Вообще он тормознулся на Лидо ради частного, крохотного, кукольного аэропорта, из-за крепости Сан-Николо, а заодно чтоб взглянуть на природу, оформившую когда-то картину Висконти. Ретро-кино и ретро-музыка, с юности фанат того и другого. Чувства и эмоции — немного винтаж на нынешний вкус, однако стиль… теперь так уже не умеют, измельчал декадентский надрыв. Ходили слухи, что можно как-то через местных проникнуть внутрь крепости, стоявшей на армейском балансе, а пролезть туда, куда нельзя никому, всегда было особым умением и гордостью Грушецкого, однако вот, обломилось. В результате он смотрел в бескрайнюю гладь лагуны, взятую за краешек белыми пальчиками частных пирсов, утопающих теперь в плаве золота и меди. Еще двадцать минут жизни — и всё погаснет. Дыхание перехватывало от красоты, но не от боли. Если бы у него было что кинуть в море, он бы с ним сейчас обручился. В венецианских закатах нет драмы, есть сдержанная роскошь позолоты с картин старых мастеров. Сей момент ожидаешь, что из прорвы горящего неба посыплются сложносочиненные ангелы Веронезе, но вечность длится, длится и длится, ангелы не приходят, а потом сразу наступает венецианская ночь.
Великий дар одиночества, какое может обеспечить себе только человек, недооценен.
Одиночество — дар и путь одновременно, так он научился это воспринимать. Сперва была ломка, острая, как от нехватки дозы, у него-то, привыкшего к бурлению человеческих судеб вокруг, к плотному контакту, кожа к коже, с друзьями, женщинами, знакомыми. Пришлось отдаляться. Сопрягать, так сказать, внешне свое поведение с ощущением себя самого изнутри. Так-то он всегда был один — даже когда бурлило вокруг — он потому и устраивал бурление, что не мог вынести голодной пустоты внутри, высасывающего рассудок вакуума. А теперь он еще и знал, что это на самом деле такое. И не знал, в какой момент зайдет слишком далеко, поэтому сваливал от контакта еще резвей, чем прежде, когда просто диверсифицировал баб до ощущения тела, в которое кончаешь и на миг ощущаешь себя принятым — хотя и это только иллюзия, конечно.
И всё. Большего не дано.
Одиночество — то, в чем никому не позволял себя тревожить Гонза Грушецкий, двойная подкова в гербе, любимец богов, наблюдатель изнанки мира.

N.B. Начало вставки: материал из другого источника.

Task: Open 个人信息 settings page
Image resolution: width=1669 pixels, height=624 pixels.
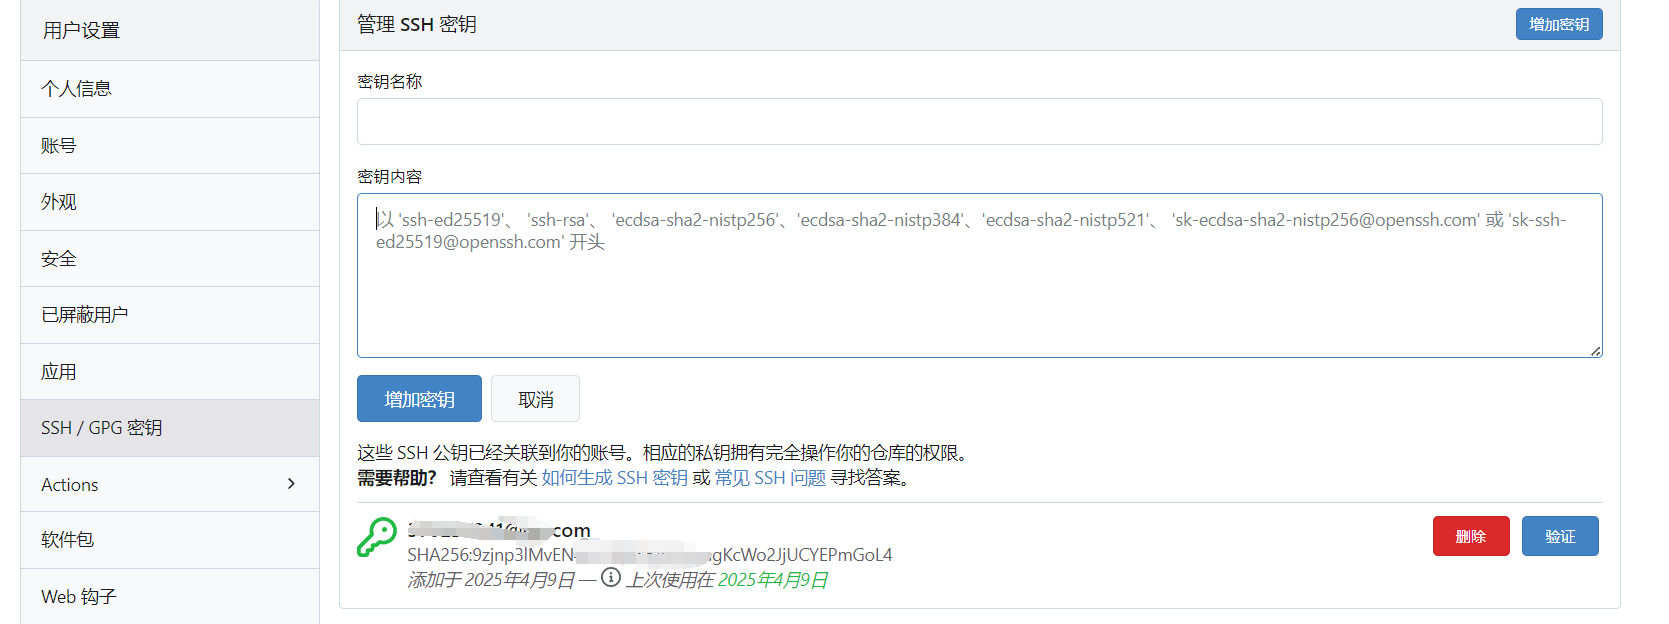Action: (76, 89)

Смеркалось, парочки потекли с пляжа восвояси. Сумерки сползли с неба на землю, обнажая остро синеющее над Адриатикой небо. Прошуршали по берегу шаги, уже с пять минут неподалеку шушукались девчоночьи голоса. Рядом с ним на песок шлепнулся скомканный клочок бумаги. Сел, развернул записку, в ней значилось: «Если тебе меньше тридцати, подними правую руку, если больше — подними обе руки». Ухмыльнулся. Не оборачиваясь на хихиканье за спиной, поднял обе руки. Потом подумал, лег, поднял еще и ногу. Равнодушно пронаблюдал из положения лежа, как разочарованные подружки упархивают прочь, поигрывая прокачанными ягодицами. Вот, а вечер мог бы стать увлекательным. Женщины! Честность их никогда не привлекала. Впрочем, их общий суммарный возраст меньше одного его собственного, такие его не цепляли, хотя посмотреть приятно. Он и посмотрел. Потом закрыл глаза, закинул руки за голову и замер, впитывая последние лучи закатного солнца.